The (very concrete) situations with which Padre Innocenzo must measure himself in his unprecedented condition of “man among men” are numerous, but each one adds a tile to the interior mosaic that goes through laboriously composing in his soul and character. And perhaps the hell season that the monk crosses throughout the film doesn’t end with a defeat (as it might seem), but a beneficial illumination. What Padre Innocenzo finds himself living in the course of the film does not lead him to obvious denials of faith or easy surrogates, but to a radical rethinking of himself, as man and as a man of faith. Is your faith really so well established? Is it really consistent with the authentic Gospel message? His faith does not give in, but requires a fundamental revision. That does not end with the film, because an individual does not change in weeks or months. It is a long and rough road, with leaps forward and steps backwards. But the stimuli that emerge allows us to have a glimpse of the elements of future development. A future that has already begun.
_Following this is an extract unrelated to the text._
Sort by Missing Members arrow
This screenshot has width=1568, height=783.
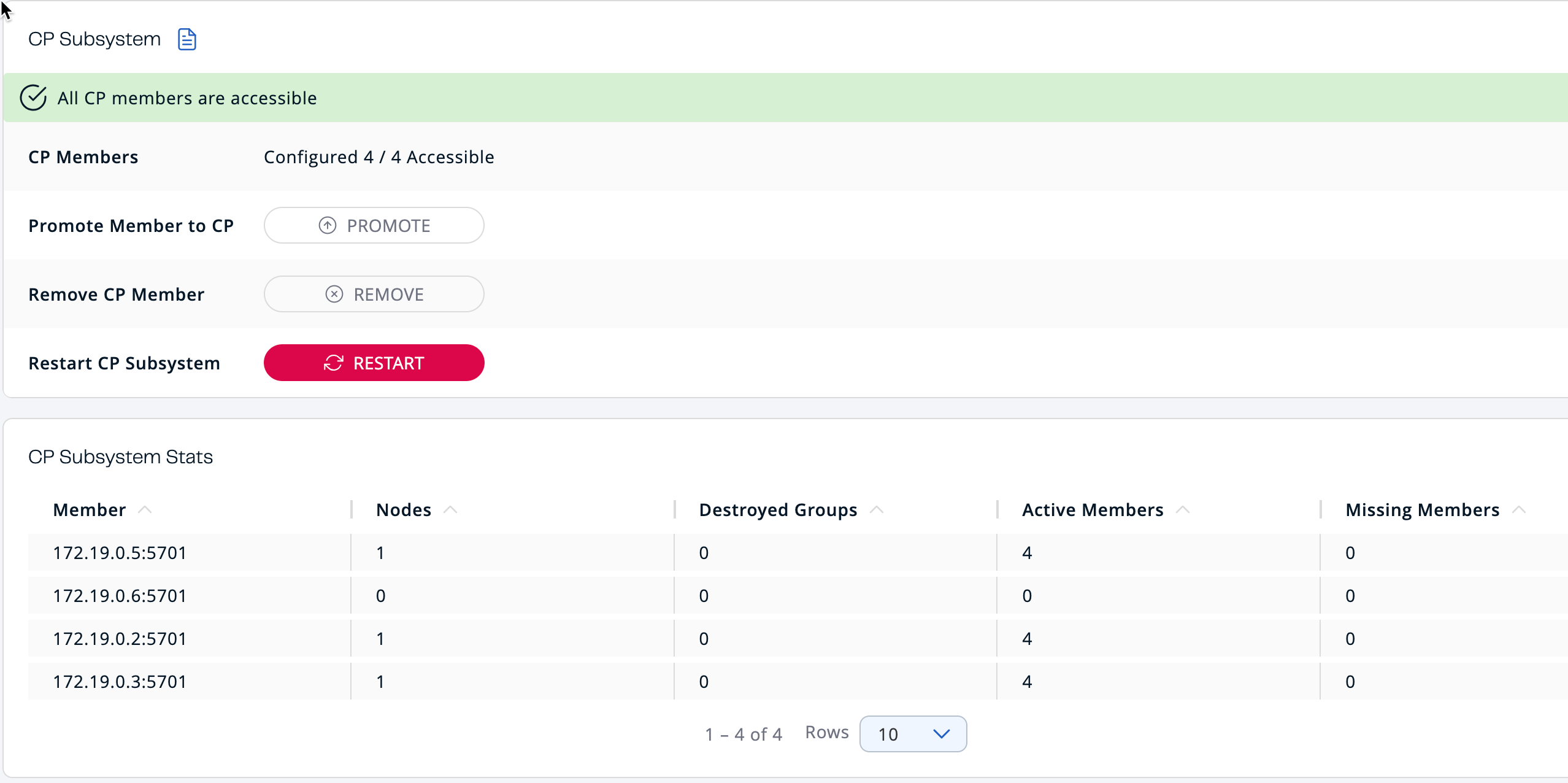tap(1519, 509)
And on another plane: can an artist become alienated from the outside world? Can his art really dig deep into the abyss of the soul by pure abstraction, without a deep knowledge of man and the reality in which he lives? Can you really know yourself if not through others? More than one situation alludes to this subject. And here, by the way, is also a general comment about the characters and situations of the film. Every character and every situation has a symbolic nuance. Everything remains in the ambit of plausibility (almost everything, if we want to exclude the “visions” of the monk); but reality must always give rise to a supra-real ambiguity, not in a clearly expressionist sense, but on a subliminal level, that is to say: unconscious echoes, underground resonances. Otherwise, cinema is no longer “cinematographic” (i. e. poetic writing for moving images), but chronicle, reportage.
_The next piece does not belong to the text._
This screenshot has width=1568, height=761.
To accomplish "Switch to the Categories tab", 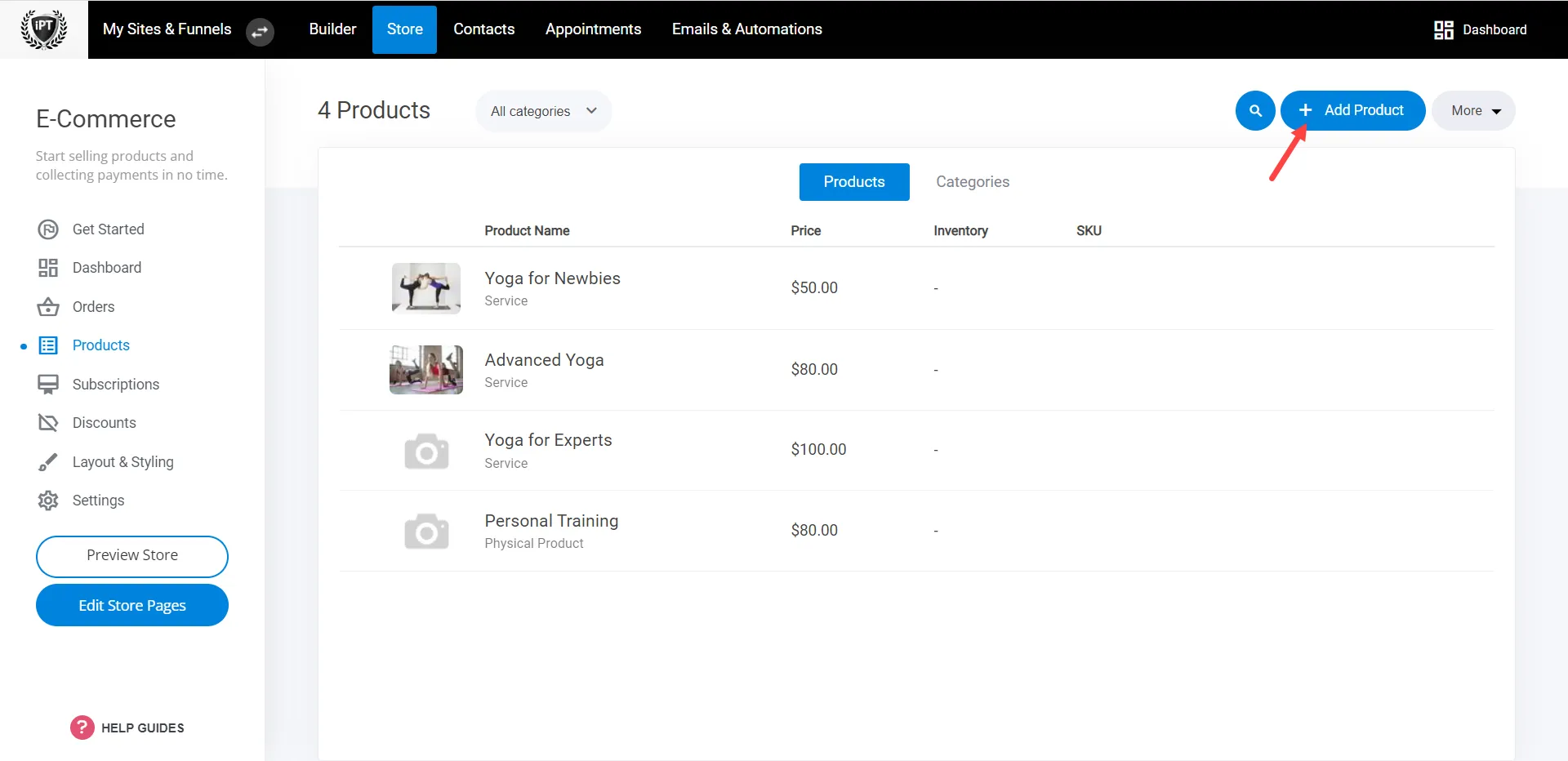I will point(972,181).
In this context, the atmosphere of the rooms and places objectified the interior journey of the monk. The mystical vertigo of Renaissance sacred music does the rest: not just a musical commentary, but a real character. Adherence to the project by the male choir “Odhecaton” (world famous ensemble, directed by Prof. Paolo Da Col), allows the film to take advantage of the incomparable interpretations that this choir has given – and gives – of the Renaissance Sacred Music (Josquin des Prez in primis).